W rozmowie z portalem INTERIA.PL Doda, najlepsza polska artystka według telewidzów stacji MTV, opowiedziała o nagrodzie i wrażeniach z imprezy:
- To jest bardzo wyjątkowa nagroda dla mnie, bo o statuetce MTV marzyłam już od dziecka. Moje marzenie spełniło się dzięki fanom. Cóż mogę powiedzieć? To jest masakra! Super. Bardzo się cieszę - mówiła na gorąco.
- To jest najważniejsza nagroda, jaką do tej pory dostałam - cieszyła się Doda.
Czy to zwycięstwo oznacza dla wokalistki pierwszy krok w stronę europejskiej kariery?
- To na pewno jest dla mnie kopniak, by zrobić coś na poziomie europejskim. Są już zainteresowani z Włoch i z Grecji. Dzwonią do nas w tej sprawie. A my będziemy kombinować, by wejść na inne rynki - mówi Doda.
- Nie wiem, czy Europejczycy pokochają Dodę, tak jak to jest w Polsce. Powiem tylko, że kiedy weszłam w Monachium na czerwony dywan, to wszyscy się po prostu posikali z wrażenia. Dziennikarze z innych krajów nie wiedzieli o co chodzi. Standardowo zrobiłam mega wrażenie. Reporterzy mnie kochają - chwaliła się piosenkarka.
Smak zwycięstwa Dodzie popsuła jednak organizacja imprezy. Oddajmy zresztą głos piosenkarce:
- W Monachium wcale nie jest tak fajnie jakby wszystkim mogło się wydawać. Laureatów regionalnych nagród spycha się do drugiego szeregu. Z tego powodu planowałam wbić się na scenę i zrobić jakieś małe show.
- Ale tak naprawdę to jest przykre. Założenie jest takie, że to są nagrody dla artystów z całej Europy, tyle że tych artystów wcale tu nie ma! Zostaliśmy umieszczeni w innych sektorach i nie możemy nawet spotkać się z tymi światowymi sławami, które przyjechały do Monachium.

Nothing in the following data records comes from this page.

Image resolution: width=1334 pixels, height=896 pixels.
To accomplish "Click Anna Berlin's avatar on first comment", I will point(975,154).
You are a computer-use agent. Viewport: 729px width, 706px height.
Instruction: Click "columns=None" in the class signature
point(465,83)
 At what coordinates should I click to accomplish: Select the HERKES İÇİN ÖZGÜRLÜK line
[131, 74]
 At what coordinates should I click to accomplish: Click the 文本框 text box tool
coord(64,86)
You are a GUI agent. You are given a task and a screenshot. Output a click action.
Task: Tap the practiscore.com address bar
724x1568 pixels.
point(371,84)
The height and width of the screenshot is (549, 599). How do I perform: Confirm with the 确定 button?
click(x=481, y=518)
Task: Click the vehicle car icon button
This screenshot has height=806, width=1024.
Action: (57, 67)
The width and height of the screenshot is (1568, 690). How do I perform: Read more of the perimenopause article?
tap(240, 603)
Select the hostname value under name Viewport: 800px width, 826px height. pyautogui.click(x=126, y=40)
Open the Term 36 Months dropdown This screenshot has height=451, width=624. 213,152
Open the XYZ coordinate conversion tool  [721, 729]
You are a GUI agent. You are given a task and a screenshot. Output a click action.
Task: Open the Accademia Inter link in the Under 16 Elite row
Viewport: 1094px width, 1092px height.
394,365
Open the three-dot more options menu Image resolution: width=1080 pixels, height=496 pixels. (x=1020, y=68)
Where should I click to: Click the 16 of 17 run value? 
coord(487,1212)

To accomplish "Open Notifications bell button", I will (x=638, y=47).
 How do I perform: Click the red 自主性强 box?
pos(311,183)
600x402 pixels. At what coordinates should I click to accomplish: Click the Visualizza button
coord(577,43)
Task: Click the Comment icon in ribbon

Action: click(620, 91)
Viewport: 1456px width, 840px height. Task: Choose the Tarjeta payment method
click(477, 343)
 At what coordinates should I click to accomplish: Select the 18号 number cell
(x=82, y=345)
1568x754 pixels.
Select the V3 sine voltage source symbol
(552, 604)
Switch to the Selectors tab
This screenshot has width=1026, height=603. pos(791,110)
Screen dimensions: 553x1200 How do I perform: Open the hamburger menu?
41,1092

- Trochę mnie to irytowało i denerwowało, bo wcale nie czuję się gorsza. A wręcz lepsza. Gdybym tylko miała taką możliwość, stanąć w ramię w ramię z którąkolwiek z tych gwiazd, to miałabym wielką satysfakcję. Nie było by żadnej różnicy pomiędzy mną a nimi. A może byłaby? Tylko na moją korzyść! - podkreślała Doda.